Same
Same

Reputation: 759

Load Pretrained glove vectors in python

I have downloaded pretrained glove vector file from the internet. It is a .txt file. I am unable to load and access it. It is easy to load and access a word vector binary file using gensim but I don't know how to do it when it is a text file format.

Upvotes: 50

Views: 90659

Answers (14)

Jaydeep Pawar
Jaydeep Pawar

Reputation: 1

def create_embedding_matrix(word_to_index):
# word_to_index is dictionary containing "word:token" pairs
nb_words = len(word_to_index)+1

embeddings_index = {}
with open('C:/Users/jayde/Desktop/IISc/DLNLP/Assignment1/glove.840B.300d/glove.840B.300d.txt', encoding="utf-8", errors='ignore') as f:
    for line in f:
        values = line.split()
        word = ''.join(values[:-300])
        coefs = np.asarray(values[-300:], dtype='float32')
        embeddings_index[word] = coefs

embedding_matrix = np.zeros((nb_words, 300))

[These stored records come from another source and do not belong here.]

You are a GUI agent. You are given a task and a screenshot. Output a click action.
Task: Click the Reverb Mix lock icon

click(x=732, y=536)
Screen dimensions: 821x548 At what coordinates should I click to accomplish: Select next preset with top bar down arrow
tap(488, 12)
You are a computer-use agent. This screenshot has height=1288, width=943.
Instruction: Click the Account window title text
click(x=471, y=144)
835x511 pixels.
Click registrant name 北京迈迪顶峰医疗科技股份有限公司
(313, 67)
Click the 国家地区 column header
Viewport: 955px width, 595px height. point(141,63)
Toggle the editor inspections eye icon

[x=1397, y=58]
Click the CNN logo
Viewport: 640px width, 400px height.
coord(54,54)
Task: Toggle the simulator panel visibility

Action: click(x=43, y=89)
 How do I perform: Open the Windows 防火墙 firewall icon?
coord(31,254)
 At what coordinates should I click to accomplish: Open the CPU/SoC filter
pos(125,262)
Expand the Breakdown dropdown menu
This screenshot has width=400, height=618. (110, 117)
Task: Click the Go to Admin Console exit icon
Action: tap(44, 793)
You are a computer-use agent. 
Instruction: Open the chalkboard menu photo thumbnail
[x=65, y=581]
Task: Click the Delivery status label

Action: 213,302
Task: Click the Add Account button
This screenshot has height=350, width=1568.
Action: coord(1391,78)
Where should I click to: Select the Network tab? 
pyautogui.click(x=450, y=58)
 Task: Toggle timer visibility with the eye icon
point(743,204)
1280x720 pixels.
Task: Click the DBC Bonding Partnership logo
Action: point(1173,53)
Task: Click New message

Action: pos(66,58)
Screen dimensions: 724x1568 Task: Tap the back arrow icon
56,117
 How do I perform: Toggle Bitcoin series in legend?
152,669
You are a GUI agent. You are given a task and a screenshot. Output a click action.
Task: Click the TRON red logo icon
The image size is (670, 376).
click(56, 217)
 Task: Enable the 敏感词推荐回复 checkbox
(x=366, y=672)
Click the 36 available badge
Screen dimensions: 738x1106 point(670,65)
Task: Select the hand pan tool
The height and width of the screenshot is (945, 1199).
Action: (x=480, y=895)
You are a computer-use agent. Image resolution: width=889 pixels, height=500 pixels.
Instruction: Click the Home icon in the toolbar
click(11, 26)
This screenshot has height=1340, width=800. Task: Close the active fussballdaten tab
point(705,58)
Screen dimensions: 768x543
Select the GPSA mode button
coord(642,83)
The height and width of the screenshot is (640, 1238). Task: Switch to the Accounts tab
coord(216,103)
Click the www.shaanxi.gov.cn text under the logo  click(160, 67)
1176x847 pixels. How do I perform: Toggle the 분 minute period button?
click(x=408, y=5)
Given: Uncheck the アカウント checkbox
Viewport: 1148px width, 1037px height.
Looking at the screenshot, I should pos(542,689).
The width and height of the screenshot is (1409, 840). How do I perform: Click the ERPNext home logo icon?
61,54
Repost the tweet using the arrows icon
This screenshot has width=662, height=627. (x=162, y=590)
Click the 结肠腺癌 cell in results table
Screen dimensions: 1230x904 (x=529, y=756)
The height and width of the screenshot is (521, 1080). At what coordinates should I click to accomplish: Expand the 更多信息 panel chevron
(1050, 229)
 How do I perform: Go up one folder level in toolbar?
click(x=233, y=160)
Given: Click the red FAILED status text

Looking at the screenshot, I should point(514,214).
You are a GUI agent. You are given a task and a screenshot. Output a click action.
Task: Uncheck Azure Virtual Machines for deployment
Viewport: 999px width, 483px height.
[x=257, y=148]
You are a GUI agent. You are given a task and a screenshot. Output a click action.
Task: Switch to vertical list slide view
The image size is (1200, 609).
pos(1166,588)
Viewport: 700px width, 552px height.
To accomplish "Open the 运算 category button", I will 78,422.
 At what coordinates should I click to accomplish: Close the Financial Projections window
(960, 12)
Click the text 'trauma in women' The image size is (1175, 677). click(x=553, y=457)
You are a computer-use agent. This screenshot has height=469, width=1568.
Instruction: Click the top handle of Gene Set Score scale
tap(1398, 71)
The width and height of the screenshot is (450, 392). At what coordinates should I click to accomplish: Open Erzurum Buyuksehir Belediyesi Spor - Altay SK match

for word, i in word_to_index.items():
    embedding_vector = embeddings_index.get(word)
    if embedding_vector is not None:
        embedding_matrix[i] = embedding_vector

return embedding_matrix

emb_matrix = create_embedding_matrix(vocab_to_int)

Upvotes: 0

Thiago Rainmaker
Thiago Rainmaker

Reputation: 111

a tool with an easy implementation of GloVe is zeulgma

https://pypi.org/project/zeugma/

from zeugma.embeddings import EmbeddingTransformer
glove = EmbeddingTransformer('glove')

the implementation is really very easy

Upvotes: 0

jroz
jroz

Reputation: 123

Some of the other approaches here required more storage space (e.g. to split files) or were quite slow to run on my personal laptop. I tried shelf db but it seemed to blow up in storage size. Here's an "in-place" approach with one-time file-read time cost and very low additional storage cost. We treat the original text file as a database and just store the position location for each of the words. This works really well when you're, e.g., investigating properties of word vectors.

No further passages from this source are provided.